= William Sinclair (priest) =

Scottish author and rector

William Sinclair (4 September 1804 – 8 July 1878) was a Scottish author and rector of St George's Church, Leeds, and of Pulborough, Sussex.

==Life==
Sinclair was the fifth son of Sir John Sinclair of Ulbster, 1st Baronet by his second wife Diana, only daughter of Alexander Macdonald, 1st Baron Macdonald. His siblings included Catherine Sinclair, George Sinclair and John Sinclair. He was educated at Winchester College but left at the age of sixteen, obtained a commission in the Madras cavalry, and distinguished himself by leading a forlorn hope at the siege of Kittoor in 1824.

Returning to England, Sinclair matriculated at St Mary's Hall, Oxford, in 1832, and graduated B.A. in 1835 and M.A. in 1837. At Oxford he became president of the Union when it numbered among its members Archibald Tait, Roundell Palmer, Edward Cardwell, and Robert Low. In 1833 Thomas Jackson composed a squib Uniomachia, or The Battle at the Union and later said that Sinclair "entered heartily into the scheme, and composed many of the best lines and notes".
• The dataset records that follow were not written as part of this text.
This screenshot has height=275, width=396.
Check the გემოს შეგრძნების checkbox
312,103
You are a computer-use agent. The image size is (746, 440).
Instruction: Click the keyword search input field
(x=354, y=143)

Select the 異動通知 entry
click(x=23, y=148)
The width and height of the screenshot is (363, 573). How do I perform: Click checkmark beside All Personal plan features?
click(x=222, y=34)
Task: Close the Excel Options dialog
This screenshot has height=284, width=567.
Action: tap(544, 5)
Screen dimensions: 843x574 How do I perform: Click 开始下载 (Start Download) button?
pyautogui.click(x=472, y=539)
In 1837 Sinclair took holy orders and accepted the parish of St George's, Leeds, where, as a liberal evangelical, he laboured for twenty years with such ardour as seriously to undermine his constitution. Under his auspices eight new churches were built, with schools and parsonages. He was president of the Leeds Philosophical Society 1845–50. His interest among his people made him refuse other posts until in 1856, from considerations of health, he was induced to accept the rectory of Pulborough, Sussex, where he rebuilt the church and rectory, and started schools and chapels in different parts of the parish. In 1874 he was appointed to a prebendal stall in Chichester Cathedral.
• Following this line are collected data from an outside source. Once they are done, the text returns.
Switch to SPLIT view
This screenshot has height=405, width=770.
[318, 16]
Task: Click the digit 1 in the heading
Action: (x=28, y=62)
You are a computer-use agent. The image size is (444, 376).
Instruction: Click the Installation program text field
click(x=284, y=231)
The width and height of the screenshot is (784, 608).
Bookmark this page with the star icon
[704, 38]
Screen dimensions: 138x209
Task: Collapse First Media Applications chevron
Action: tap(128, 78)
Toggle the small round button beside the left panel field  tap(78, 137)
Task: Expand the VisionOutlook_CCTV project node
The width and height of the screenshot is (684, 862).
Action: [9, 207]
In 1837 Sinclair married Helen, daughter of William Ellice (who had been MP for Great Grimsby). They had two children, but she died in 1842. In 1846 Sinclair married Sophia Tripp with whom he had five further children including William Macdonald Sinclair who became archdeacon of London.

==Works==
Sinclair was author of:
- The Dying Soldier: a Tale founded on Facts, Hatchard, 1838.
- A Manual of Family and Occasional Prayers, Hatchard, 1854.
- The Sepoy Mutinies: their Origin and Cure, Wertheim and Macintosh, 1857.
He also edited his brother's annual archdeacon's "charges" to churchwardens in Thirty-two years of the Church of England, 1842-1874: the charges of Archdeacon Sinclair, Rivingtons, 1876.